Around the World cruise by the Empress of Canada Canadian Pacific - Framed Picture - 11" x 14"

The Canadian Pacific Railway (CPR) negotiated with the Government of the United Kingdom to establish a trans-Pacific steamship routes between Vancouver and the Far East. The trans-Pacific services of Canadian Pacific were begun by Sir William Cornelius Van Horne, the Canadian-American builder of the railroad network in 1887.

RMS Empress of Canada was an ocean liner built in 1920 for the Canadian Pacific Steamships (CP) by Fairfield Shipbuilding & Engineering Company at Govan on the Clyde in Scotland. This ship—the first of two CP vessels to be named Empress of Canada.

The ship was launched 18 August 1920 with a notable speech by the general manager of the Canadian Pacific Ocean Services, Ltd., Sir Thomas Fisher, noted the approximately $6,800,000 price compared to a pre-war cost of about $2,200,000 and cost of operation that had risen at least 350 per cent had forced first class fares from $76 to $202 (based on a $4 to the pound sterling) and predicted dire consequences for shipping and the British Empire.

She undertook her maiden voyage on 5 May 1922. Based at the port of Vancouver, British Columbia, Canada, the first Empress of Canada was intended to provide service to Japan, Hong Kong, and China. She was at the time the largest vessel ever engaged in transpacific service.

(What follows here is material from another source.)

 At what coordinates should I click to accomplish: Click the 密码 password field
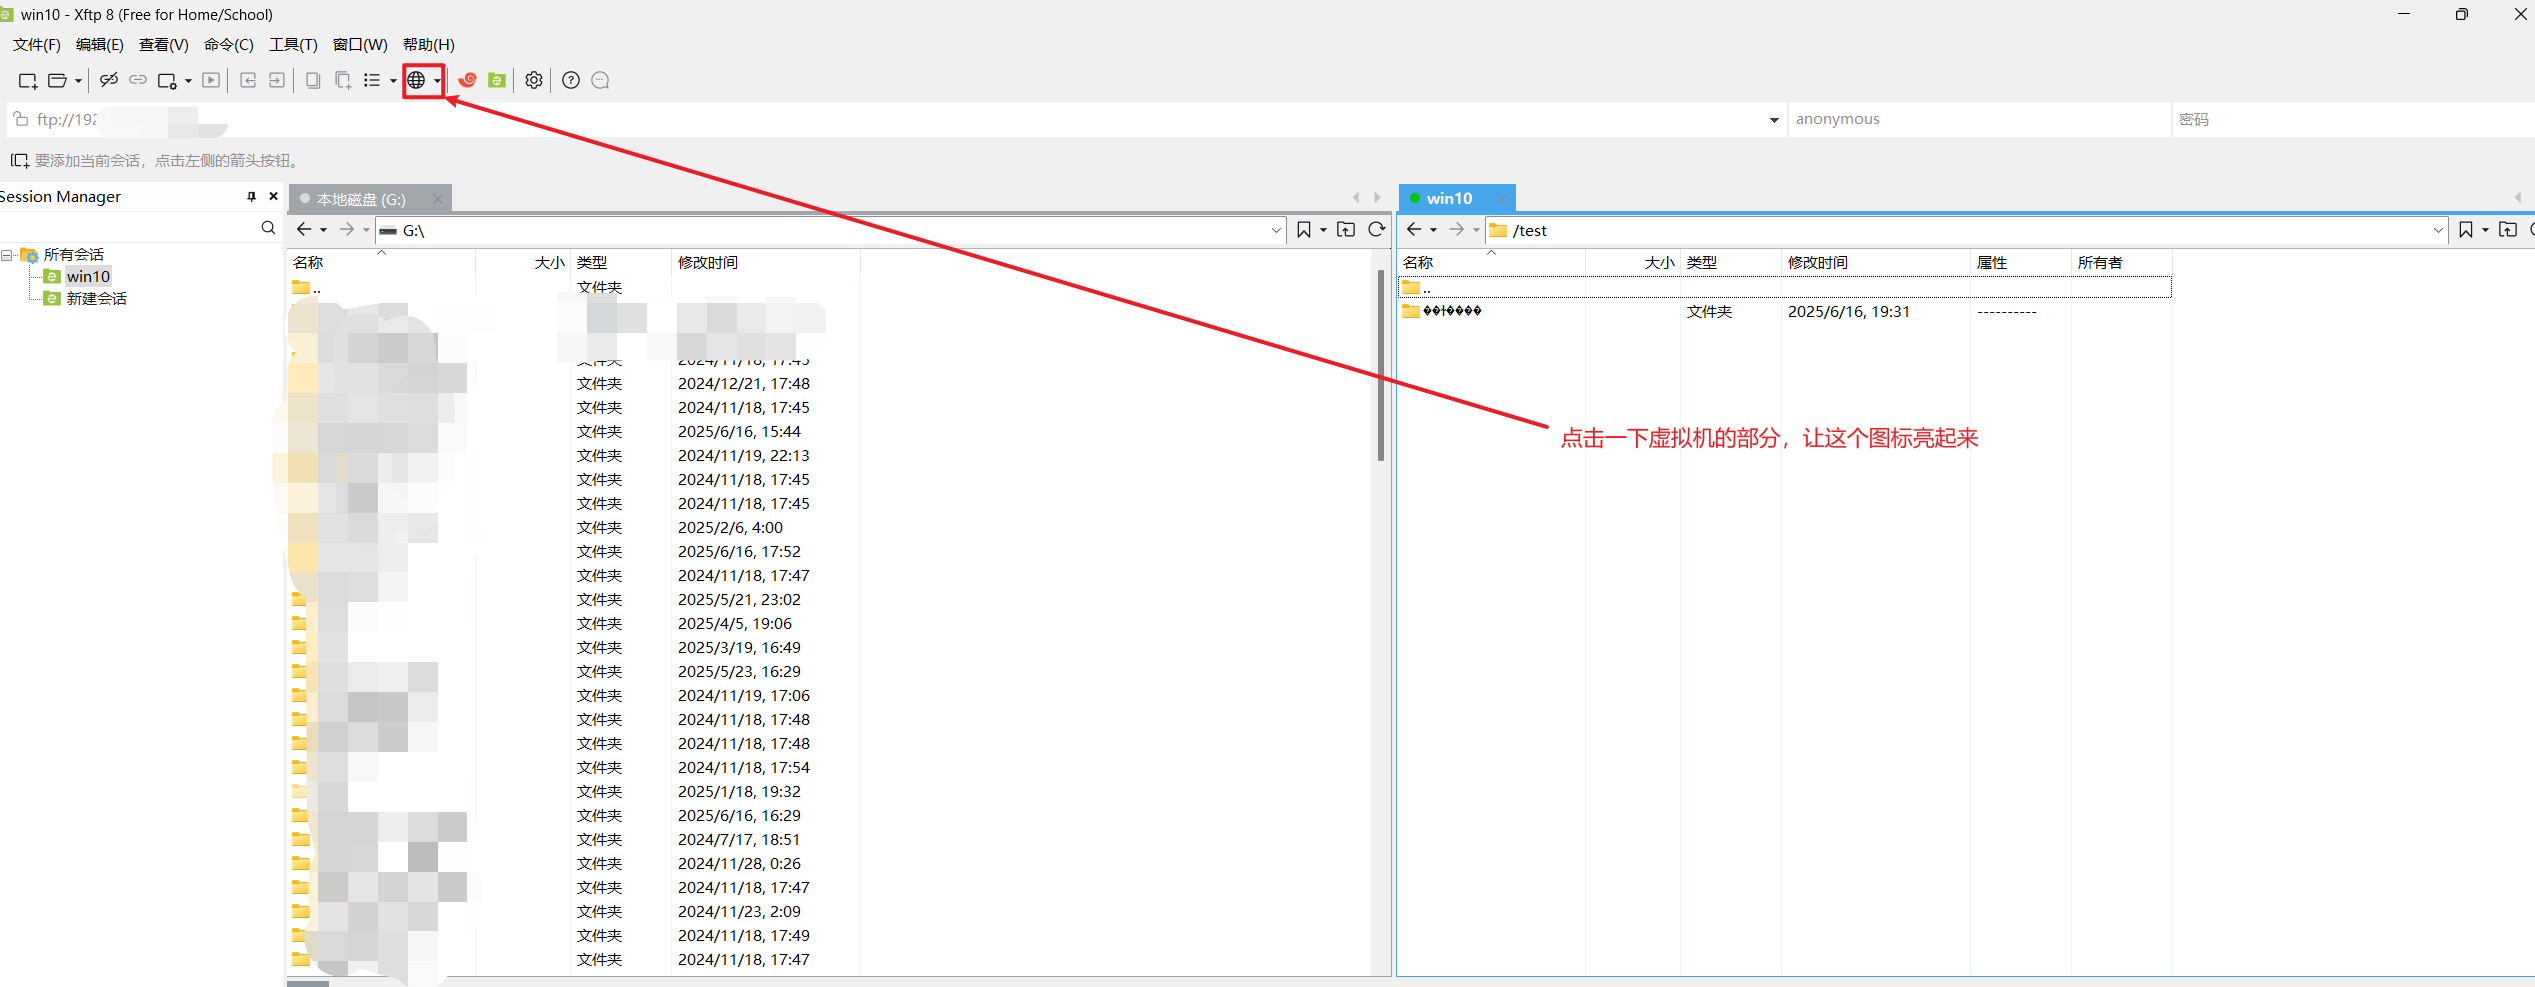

On 24 September 1923, Empress of Canada arrived at Tokyo harbor—just three days after the devastating Great Kanto earthquake struck the city. She found that the Canadian ocean liner RMS Empress of Australia had been converted to a command post from which the British consul was directing relief work, and the Empress of Canada transported refugees – 587 Europeans, 31 Japanese, and 362 Chinese – to Kobe, Japan.